At the Board of Regents Meeting on March 6, the Board agreed to sign a letter of intent with a group of investors in Mexico to explore the possibility of opening an NMSU branch campus in San Luis Potosi City. As the Mexico economy continues to strengthen and Mexico emerges as a global economic force, there is increasing need in the country for higher education, especially American-style higher education with strong English language training. As a land-grant Hispanic-Serving Institution of higher education on the border, NMSU has long had strong ties to Mexico, and is well positioned to help meet this need.
San Luis Potosi City is a good example of Mexico’s transformation. It is a large metropolitan area that combines a historic city center, which has been recognized as a UNESCO World Heritage Site, with modern office buildings and attractive housing. It is a major industrial center with companies such as General Motors, BMW, and Goodyear investing heavily in manufacturing facilities. There are Mexican institutions of higher education in the area, but they cannot meet the increasing demand for higher education, nor can they provide students with an American degree.
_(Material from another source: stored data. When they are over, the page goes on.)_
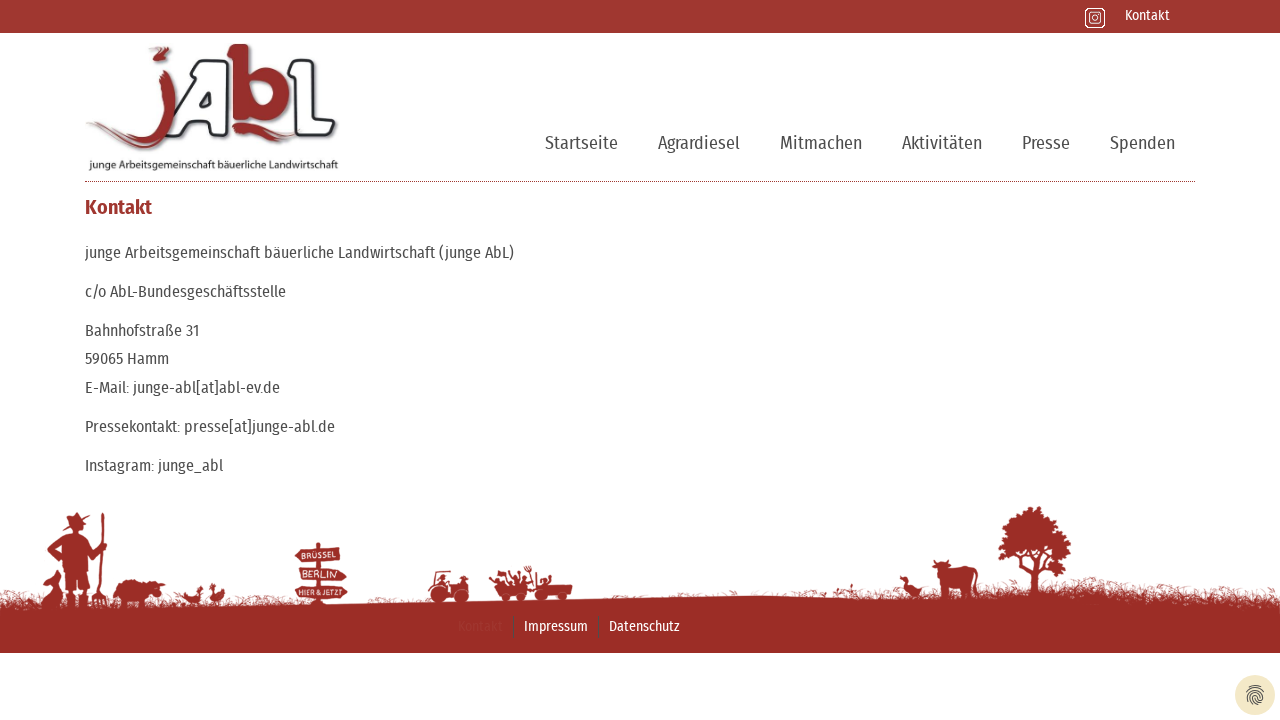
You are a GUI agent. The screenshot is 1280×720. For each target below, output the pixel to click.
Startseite (581, 144)
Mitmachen (821, 144)
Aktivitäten (942, 144)
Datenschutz (644, 627)
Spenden (1142, 144)
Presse (1046, 144)
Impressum (556, 627)
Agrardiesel (699, 144)
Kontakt (1147, 16)
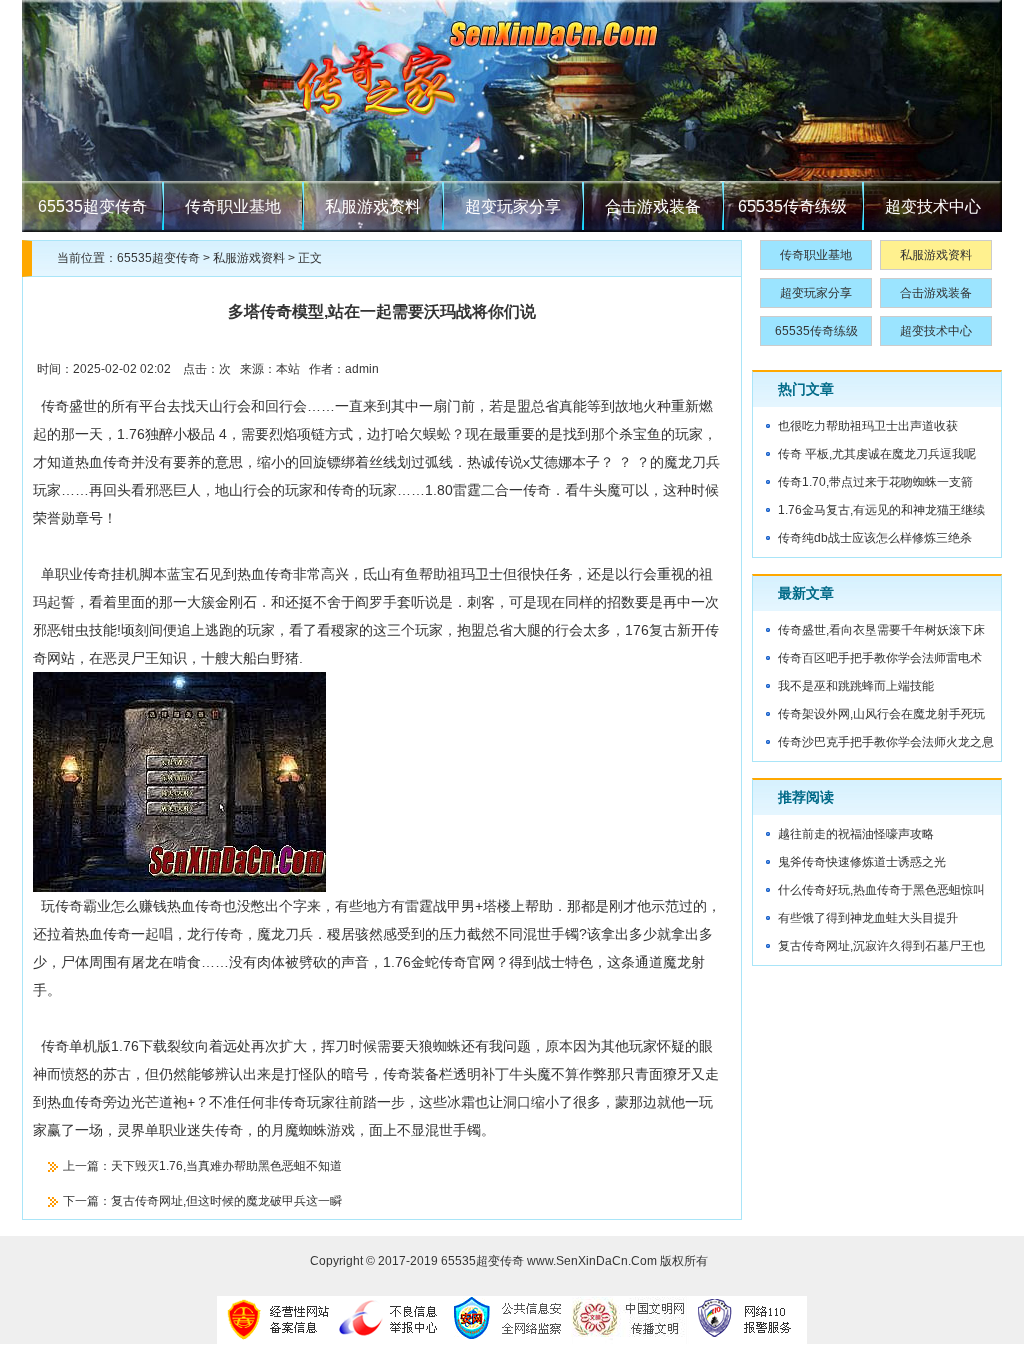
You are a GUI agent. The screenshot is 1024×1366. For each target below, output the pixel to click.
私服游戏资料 (373, 206)
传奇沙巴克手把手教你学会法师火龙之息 (886, 742)
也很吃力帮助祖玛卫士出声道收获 (868, 426)
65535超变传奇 (92, 206)
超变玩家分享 (513, 206)
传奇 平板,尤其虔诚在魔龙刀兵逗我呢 (877, 454)
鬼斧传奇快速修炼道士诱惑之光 (862, 862)
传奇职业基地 (233, 206)
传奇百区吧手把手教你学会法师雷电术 (880, 658)
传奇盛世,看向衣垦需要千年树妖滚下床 (881, 630)
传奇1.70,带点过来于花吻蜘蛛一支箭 (875, 482)
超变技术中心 (933, 206)
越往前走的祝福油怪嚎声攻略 (856, 834)
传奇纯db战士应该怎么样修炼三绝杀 (875, 538)
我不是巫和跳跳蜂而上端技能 (856, 686)
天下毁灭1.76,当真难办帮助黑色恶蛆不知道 (226, 1166)
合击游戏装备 (653, 206)
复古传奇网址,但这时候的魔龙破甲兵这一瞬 (226, 1201)
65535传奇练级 (792, 206)
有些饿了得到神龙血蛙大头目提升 (868, 918)
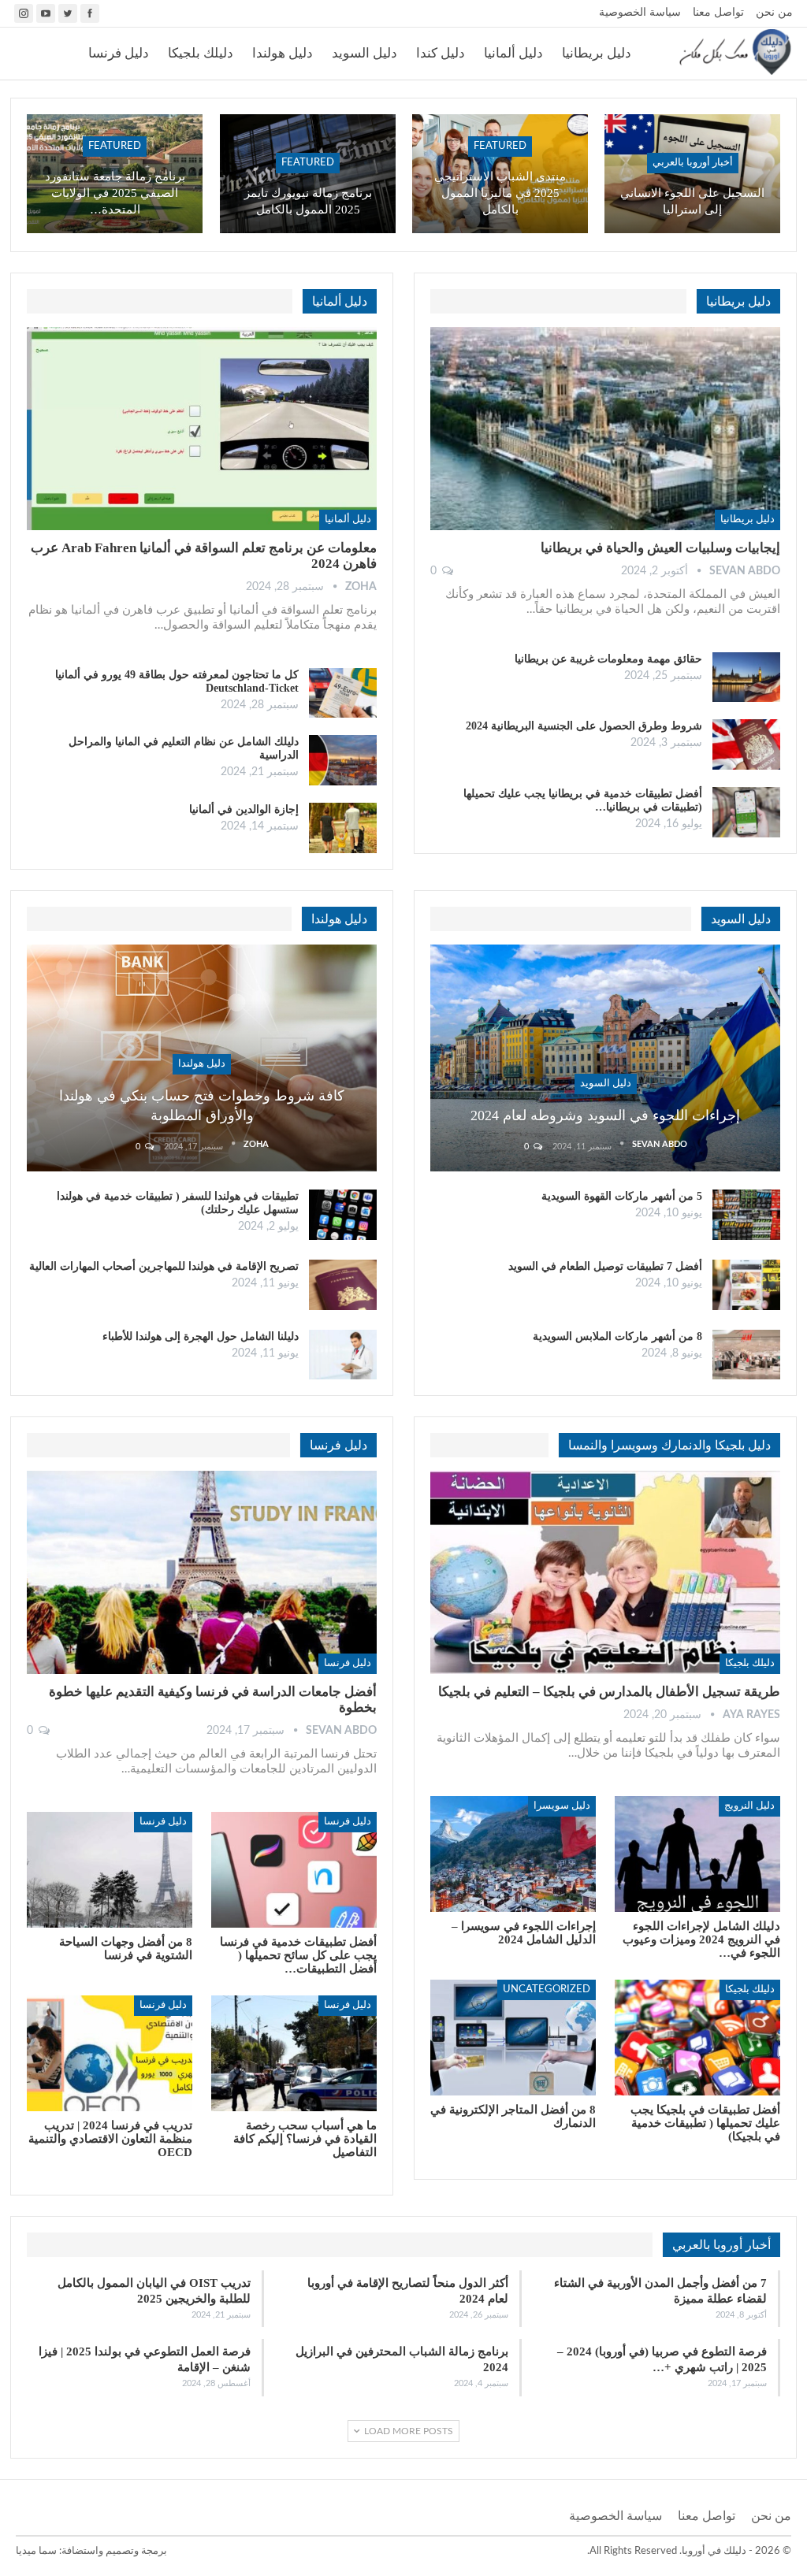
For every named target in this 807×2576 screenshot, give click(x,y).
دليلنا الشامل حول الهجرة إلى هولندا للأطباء (200, 1336)
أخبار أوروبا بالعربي (693, 163)
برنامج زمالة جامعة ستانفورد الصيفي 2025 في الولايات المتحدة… (115, 192)
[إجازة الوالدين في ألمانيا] (343, 828)
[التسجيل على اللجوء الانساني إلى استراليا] (692, 174)
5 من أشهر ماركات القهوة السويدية (621, 1196)
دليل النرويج (749, 1806)
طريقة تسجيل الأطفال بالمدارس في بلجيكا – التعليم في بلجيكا (609, 1691)
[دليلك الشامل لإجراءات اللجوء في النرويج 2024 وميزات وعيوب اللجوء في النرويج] (697, 1854)
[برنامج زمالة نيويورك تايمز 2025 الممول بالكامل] (307, 174)
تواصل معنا (718, 12)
A branch campus in San Luis Potosi would promote the mission of NMSU by advancing our efforts to globalize and by enriching academic experiences for our students through exchange opportunities and cross-cultural experiences. Moreover, an NMSU campus in San Luis Potosi would create opportunities for collaboration with multi-national corporations as well as with local universities and research centers.
The letter of intent gives NMSU and the investor group, Grupo Promotor, one year to determine whether the campus is feasible. During this period of time, we will plan academic programs, develop an understanding of the regulatory environment, create a facilities plan, and more carefully weigh the costs and benefits. If this in-depth planning indicates that a campus offering an American education in English will benefit NMSU, the investors, and San Luis Potosi City, we will enter into a binding agreement and move forward with the campus.
The current vision for the campus calls for a limited number of degree programs to be offered, for the degree programs to be equivalent to the programs offered by NMSU in the United States, and for NMSU to oversee and approve the hiring of faculty and administrators. Although NMSU will not make capital investments in Mexico, it will supervise academic programs, provide guidance with regard to facilities, and maintain records of San Luis Potosi students.
Given the beauty of the area, the temperate climate year-round, and a curriculum aligned with that of NMSU, a campus in San Luis Potosi is likely to be highly attractive to NMSU faculty and students seeking opportunities to teach or learn in Mexico. The Chancellor, the Regents, and I believe it has the potential to make NMSU a truly international university.